Task objective: Copy out, unchanged, the lines in the rows below, starting at the line that contains "Open the onShowPress method link" and ending at the line that contains "point(107,281)". Leave the pictures out of your copy.

[Rows on where items appear]
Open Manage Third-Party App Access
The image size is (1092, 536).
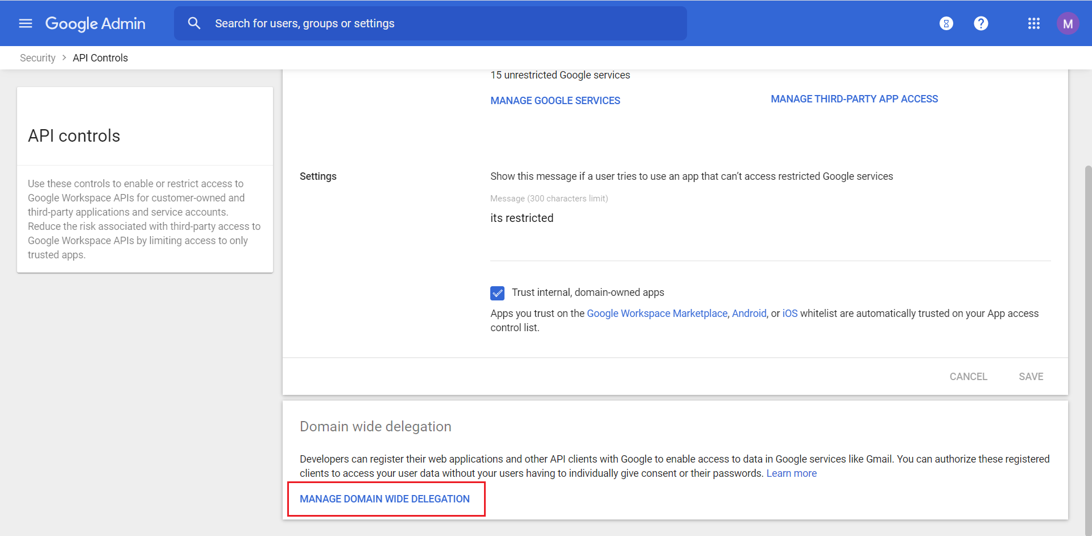[854, 99]
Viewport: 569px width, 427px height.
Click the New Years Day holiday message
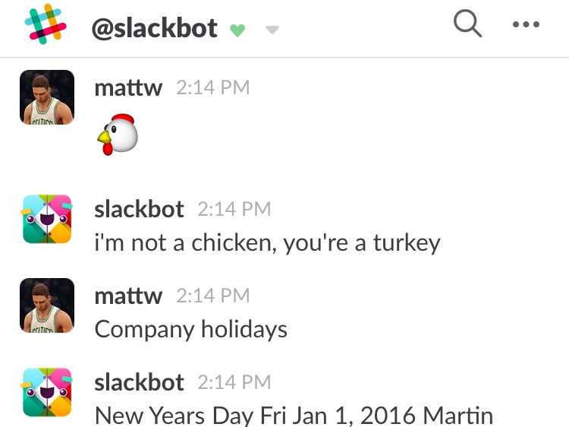[294, 416]
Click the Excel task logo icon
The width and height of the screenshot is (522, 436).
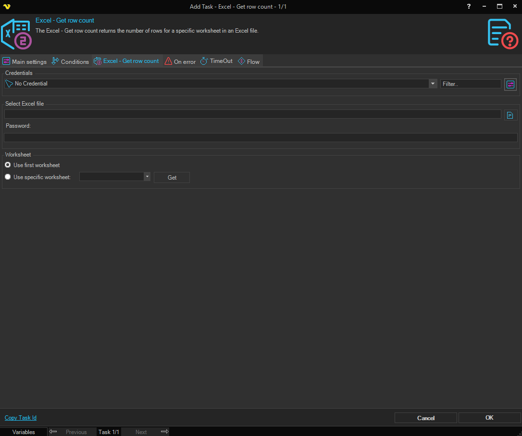coord(16,35)
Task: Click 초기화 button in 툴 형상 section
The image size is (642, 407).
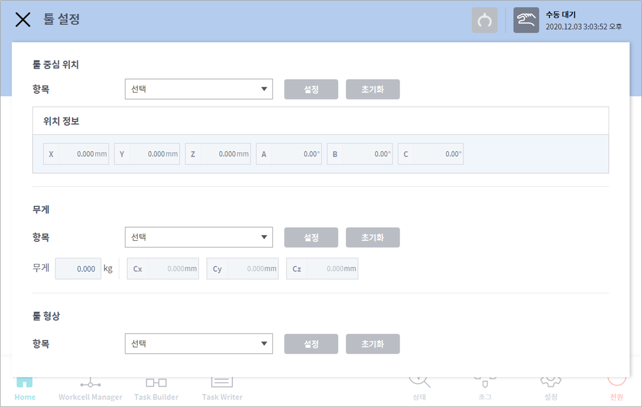Action: click(x=372, y=344)
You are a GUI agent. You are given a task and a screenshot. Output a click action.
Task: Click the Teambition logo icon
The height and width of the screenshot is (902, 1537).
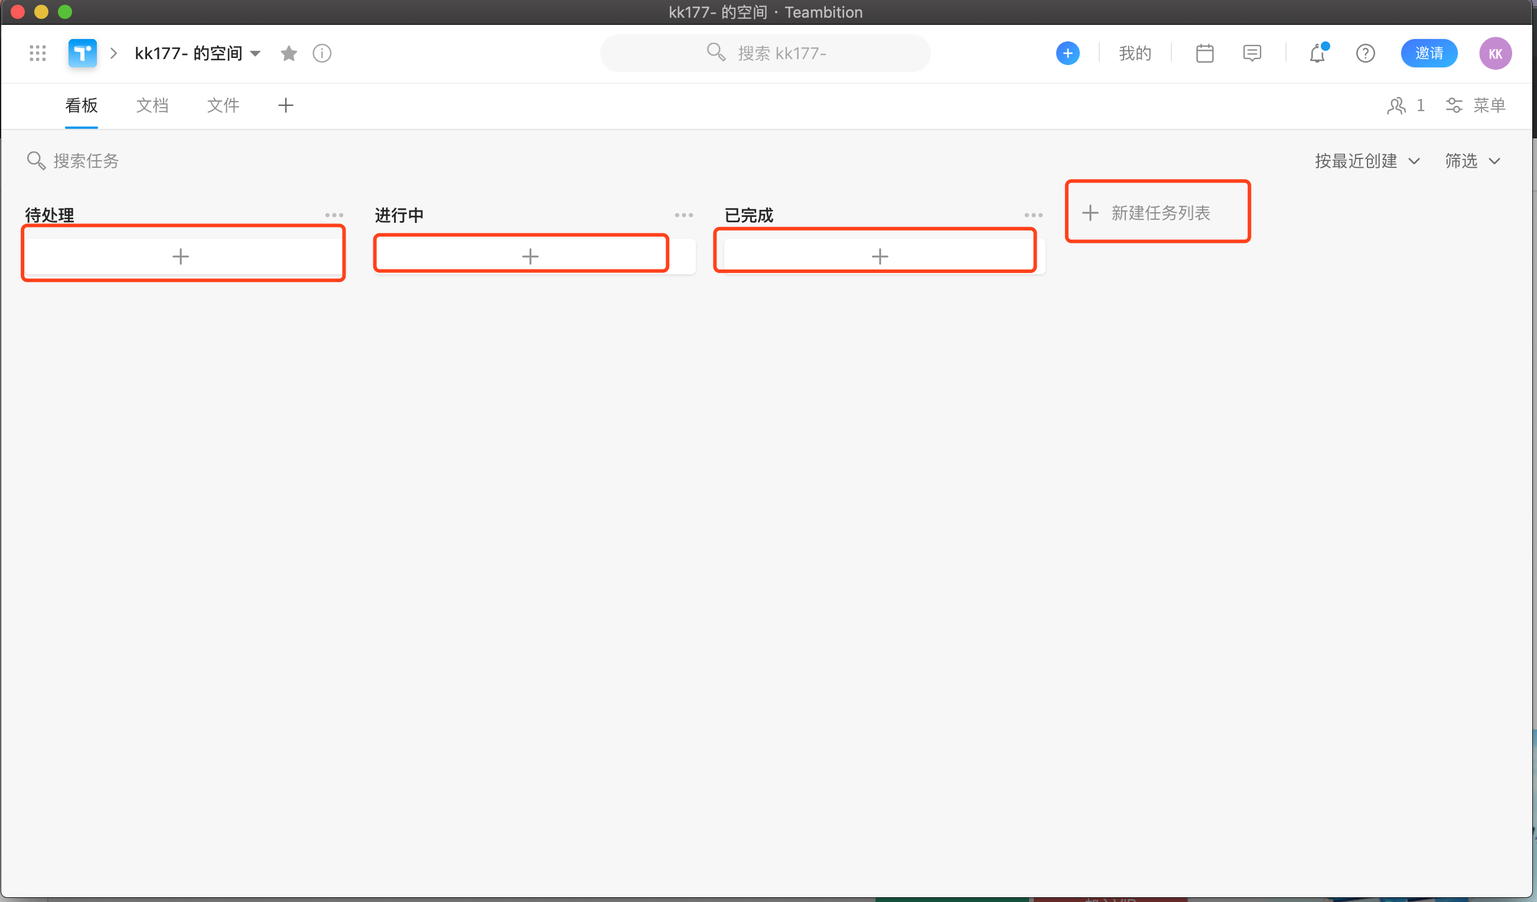tap(82, 53)
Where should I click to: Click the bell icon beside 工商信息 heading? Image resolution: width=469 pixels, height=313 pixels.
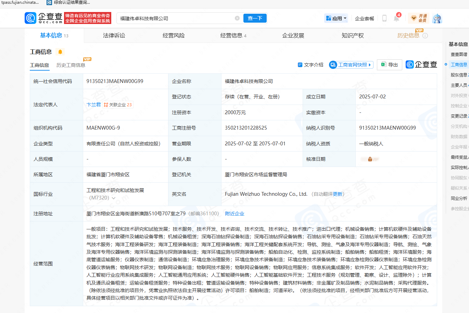60,52
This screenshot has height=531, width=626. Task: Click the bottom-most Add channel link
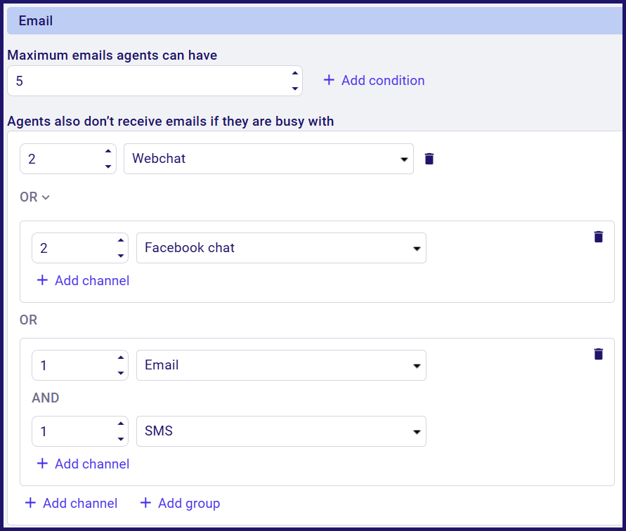click(x=71, y=504)
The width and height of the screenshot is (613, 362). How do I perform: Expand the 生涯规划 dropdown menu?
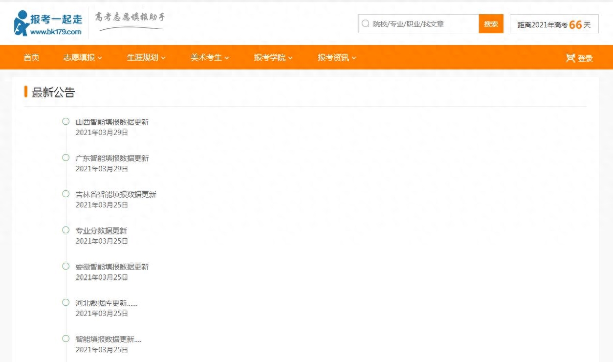146,58
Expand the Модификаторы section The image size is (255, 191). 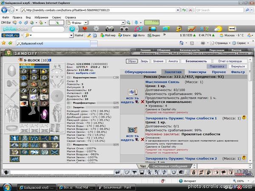tap(68, 103)
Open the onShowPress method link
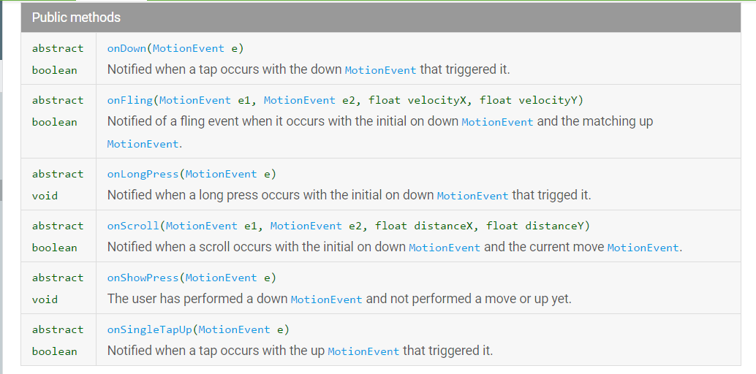Screen dimensions: 756x374 [x=142, y=278]
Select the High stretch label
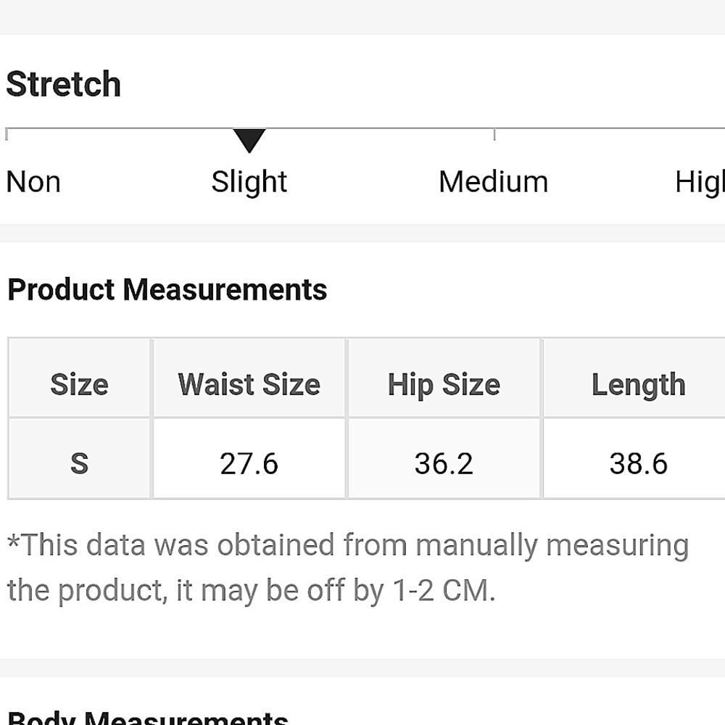The image size is (725, 725). pyautogui.click(x=700, y=182)
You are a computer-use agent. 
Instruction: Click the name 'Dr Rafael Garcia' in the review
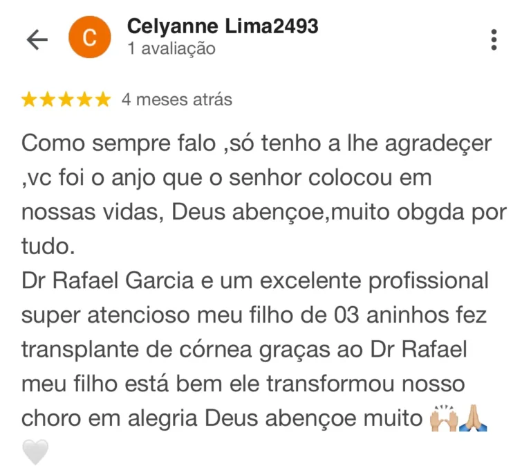point(107,281)
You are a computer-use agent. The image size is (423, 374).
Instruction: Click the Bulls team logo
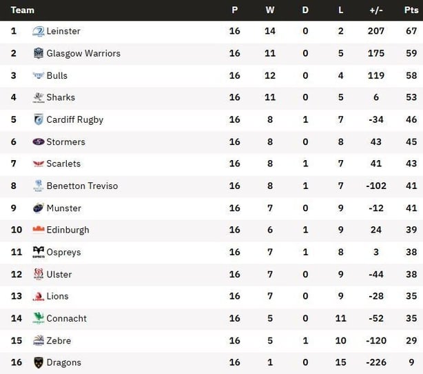(39, 75)
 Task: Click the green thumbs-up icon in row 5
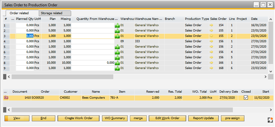pos(117,47)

Final answer:
Open the onShowPress method link
Screen dimensions: 756x374 [x=142, y=278]
Select the High stretch label
The image size is (725, 725). pyautogui.click(x=700, y=182)
You are a computer-use agent. 
Instruction: Click the name 'Dr Rafael Garcia' in the review
point(107,281)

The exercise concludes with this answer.